▶ Provided information:
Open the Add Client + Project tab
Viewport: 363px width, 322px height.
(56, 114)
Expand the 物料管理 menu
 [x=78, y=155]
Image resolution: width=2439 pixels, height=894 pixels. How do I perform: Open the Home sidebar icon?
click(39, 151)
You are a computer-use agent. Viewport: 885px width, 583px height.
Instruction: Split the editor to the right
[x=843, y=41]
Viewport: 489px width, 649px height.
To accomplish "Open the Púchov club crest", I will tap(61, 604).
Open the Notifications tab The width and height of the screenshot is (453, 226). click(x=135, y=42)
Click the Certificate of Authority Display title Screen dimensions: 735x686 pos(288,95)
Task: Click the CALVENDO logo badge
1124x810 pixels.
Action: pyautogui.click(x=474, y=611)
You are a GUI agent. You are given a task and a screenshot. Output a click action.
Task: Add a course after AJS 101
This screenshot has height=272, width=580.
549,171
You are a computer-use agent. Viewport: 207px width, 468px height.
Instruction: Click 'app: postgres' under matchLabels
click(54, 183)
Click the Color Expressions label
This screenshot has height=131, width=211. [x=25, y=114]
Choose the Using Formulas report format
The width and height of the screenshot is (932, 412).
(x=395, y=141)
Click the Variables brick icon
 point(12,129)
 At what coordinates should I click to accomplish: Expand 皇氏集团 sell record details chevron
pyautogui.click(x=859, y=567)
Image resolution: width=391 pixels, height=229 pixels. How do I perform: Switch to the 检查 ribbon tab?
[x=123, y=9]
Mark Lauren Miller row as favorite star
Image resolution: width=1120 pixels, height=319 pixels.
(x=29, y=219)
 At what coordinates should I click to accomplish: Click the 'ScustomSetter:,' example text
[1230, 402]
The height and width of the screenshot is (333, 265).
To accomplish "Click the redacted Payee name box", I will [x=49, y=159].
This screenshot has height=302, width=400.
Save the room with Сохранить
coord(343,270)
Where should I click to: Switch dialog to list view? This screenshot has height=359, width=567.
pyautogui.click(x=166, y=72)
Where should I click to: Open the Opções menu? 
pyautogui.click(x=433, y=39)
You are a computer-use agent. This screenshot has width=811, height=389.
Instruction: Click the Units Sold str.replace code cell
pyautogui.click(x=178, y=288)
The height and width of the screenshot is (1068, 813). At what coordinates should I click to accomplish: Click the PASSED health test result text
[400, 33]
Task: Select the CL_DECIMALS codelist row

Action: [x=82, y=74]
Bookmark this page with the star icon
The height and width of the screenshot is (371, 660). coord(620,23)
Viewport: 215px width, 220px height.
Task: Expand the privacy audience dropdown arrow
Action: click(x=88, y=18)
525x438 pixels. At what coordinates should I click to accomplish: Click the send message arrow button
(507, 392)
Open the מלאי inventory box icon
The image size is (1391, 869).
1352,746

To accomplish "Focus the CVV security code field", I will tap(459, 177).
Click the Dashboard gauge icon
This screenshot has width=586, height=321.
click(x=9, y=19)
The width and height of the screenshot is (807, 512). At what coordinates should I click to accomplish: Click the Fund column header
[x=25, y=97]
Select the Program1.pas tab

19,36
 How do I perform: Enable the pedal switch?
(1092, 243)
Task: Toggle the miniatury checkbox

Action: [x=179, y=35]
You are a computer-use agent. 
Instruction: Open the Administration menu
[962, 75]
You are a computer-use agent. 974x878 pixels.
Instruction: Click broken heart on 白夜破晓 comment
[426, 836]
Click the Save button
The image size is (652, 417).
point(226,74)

▶ Work order:
A verbatim copy of the records above should be returned.

▶ Your response:
Open the Add Client + Project tab
Viewport: 363px width, 322px height.
(56, 114)
Expand the 物料管理 menu
 [x=78, y=155]
Image resolution: width=2439 pixels, height=894 pixels. How do I perform: Open the Home sidebar icon?
click(39, 151)
You are a computer-use agent. Viewport: 885px width, 583px height.
Instruction: Split the editor to the right
[x=843, y=41]
Viewport: 489px width, 649px height.
To accomplish "Open the Púchov club crest", I will tap(61, 604).
Open the Notifications tab The width and height of the screenshot is (453, 226). click(x=135, y=42)
Click the Certificate of Authority Display title Screen dimensions: 735x686 pos(288,95)
Task: Click the CALVENDO logo badge
1124x810 pixels.
Action: pyautogui.click(x=474, y=611)
You are a GUI agent. You are given a task and a screenshot. Output a click action.
Task: Add a course after AJS 101
This screenshot has height=272, width=580.
549,171
You are a computer-use agent. Viewport: 207px width, 468px height.
Instruction: Click 'app: postgres' under matchLabels
click(54, 183)
Click the Color Expressions label
This screenshot has height=131, width=211. [x=25, y=114]
Choose the Using Formulas report format
The width and height of the screenshot is (932, 412).
(x=395, y=141)
Click the Variables brick icon
 point(12,129)
 At what coordinates should I click to accomplish: Expand 皇氏集团 sell record details chevron
pyautogui.click(x=859, y=567)
Image resolution: width=391 pixels, height=229 pixels. How do I perform: Switch to the 检查 ribbon tab?
[x=123, y=9]
Mark Lauren Miller row as favorite star
Image resolution: width=1120 pixels, height=319 pixels.
(x=29, y=219)
 At what coordinates should I click to accomplish: Click the 'ScustomSetter:,' example text
[1230, 402]
The height and width of the screenshot is (333, 265).
To accomplish "Click the redacted Payee name box", I will [x=49, y=159].
This screenshot has height=302, width=400.
Save the room with Сохранить
coord(343,270)
Where should I click to: Switch dialog to list view? This screenshot has height=359, width=567.
pyautogui.click(x=166, y=72)
Where should I click to: Open the Opções menu? 
pyautogui.click(x=433, y=39)
You are a computer-use agent. This screenshot has width=811, height=389.
Instruction: Click the Units Sold str.replace code cell
pyautogui.click(x=178, y=288)
The height and width of the screenshot is (1068, 813). At what coordinates should I click to accomplish: Click the PASSED health test result text
[400, 33]
Task: Select the CL_DECIMALS codelist row

Action: [x=82, y=74]
Bookmark this page with the star icon
The height and width of the screenshot is (371, 660). coord(620,23)
Viewport: 215px width, 220px height.
Task: Expand the privacy audience dropdown arrow
Action: click(x=88, y=18)
525x438 pixels. At what coordinates should I click to accomplish: Click the send message arrow button
(507, 392)
Open the מלאי inventory box icon
The image size is (1391, 869).
1352,746

To accomplish "Focus the CVV security code field", I will tap(459, 177).
Click the Dashboard gauge icon
This screenshot has width=586, height=321.
click(x=9, y=19)
The width and height of the screenshot is (807, 512). At what coordinates should I click to accomplish: Click the Fund column header
[x=25, y=97]
Select the Program1.pas tab

19,36
 How do I perform: Enable the pedal switch?
(1092, 243)
Task: Toggle the miniatury checkbox

Action: [x=179, y=35]
You are a computer-use agent. 
Instruction: Open the Administration menu
[962, 75]
You are a computer-use agent. 974x878 pixels.
Instruction: Click broken heart on 白夜破晓 comment
[426, 836]
Click the Save button
The image size is (652, 417).
point(226,74)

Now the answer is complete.